# Metrics Backlog Implementation Plan

## Context

The Grafana admin dashboard at stats.irc.now has two problems: (1) existing stat panels show duplicate series because bare metric names aren't aggregated across Prometheus scrape targets, and (2) the metrics backlog in todo.txt lists 9 ideas, 8 of which are feasible now. This plan fixes the dashboard bug and implements all 8 metrics.

## Part 0: Fix Dashboard Duplicate Series Bug

**Problem**: Every stat panel uses bare metric names (e.g., `irc_now_users_total`) without aggregation.

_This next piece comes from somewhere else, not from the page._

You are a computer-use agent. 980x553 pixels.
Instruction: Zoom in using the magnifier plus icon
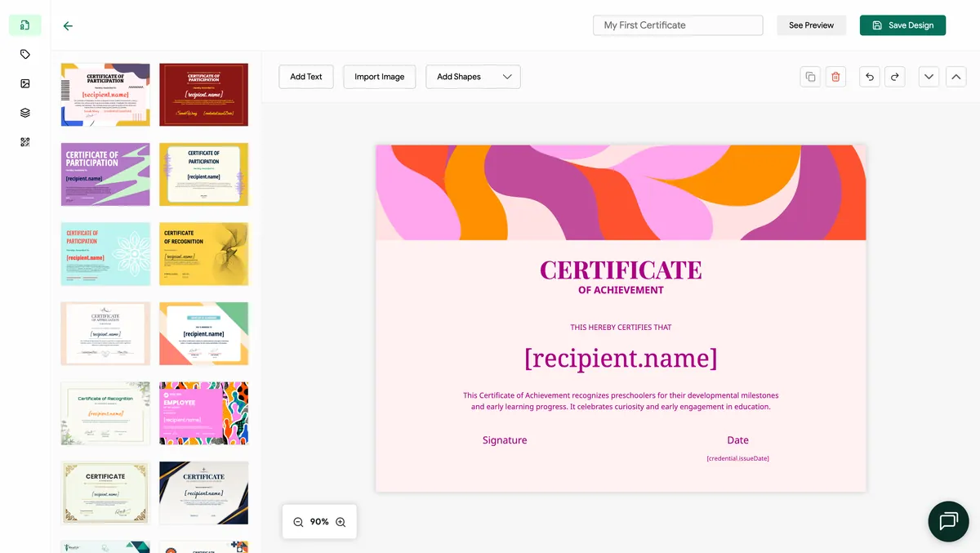click(341, 521)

When Prometheus scrapes the same gauge from multiple targets, each target produces a separate time series, so stat panels show repeated values (visible in the screenshot: "Total 4 Total 4 Total 4...").

**Fix**: Wrap all stat/gauge panel expressions in `max()` (appropriate for gauges set to the same absolute value). Timeseries panels also need `max()` to avoid duplicate legend entries.

**File**: `deploy/monitoring/grafana-dashboard.yaml`

Panels to fix (all stat panels + timeseries with bare metrics):
- Panel 1: `irc_now_users_total` -> `max(irc_now_users_total)`
- Panel 2: `irc_now_active_users_24h` -> `max(irc_now_active_users_24h)`
- Panel 3: `increase(irc_now_logins_total[24h])` -> `sum(increase(irc_now_logins_total[24h]))`
- Panel 4: `irc_now_users_by_plan` -> `max(irc_now_users_by_plan) by (plan)`
- Panel 5: `irc_now_pastes_total` -> `max(irc_now_pastes_total)`
- Panel 6: `irc_now_images_total` -> `max(irc_now_images_total)`
- Panel 7: `irc_now_bots_total` -> `max(irc_now_bots_total)`
- Panel 8: `irc_now_bots_running` -> `max(irc_now_bots_running)`
- Panel 9: both targets -> `max(irc_now_users_total)`, `max(irc_now_active_users_24h)`
- Panel 10: all 3 targets -> `max(...)` each
- Panel 11: both targets -> `max(...)` each
- Panel 12: all 3 targets -> `max(...)` each
- Panel 15: `irc_now_mrr_cents / 100` -> `max(irc_now_mrr_cents) / 100`
- Panel 16: `irc_now_subscriptions_active` -> `max(irc_now_subscriptions_active)`
- Panel 17: `irc_now_signups_7d` -> `max(irc_now_signups_7d)`
- Panel 18: `irc_now_conversion_rate_30d * 100` -> `max(irc_now_conversion_rate_30d) * 100`
- Panel 19: `irc_now_churn_rate_30d * 100` -> `max(irc_now_churn_rate_30d) * 100`
- Panel 20: both targets -> `max(...)` each

Also fix `deploy/monitoring/grafana-dashboard-public.yaml` (same pattern).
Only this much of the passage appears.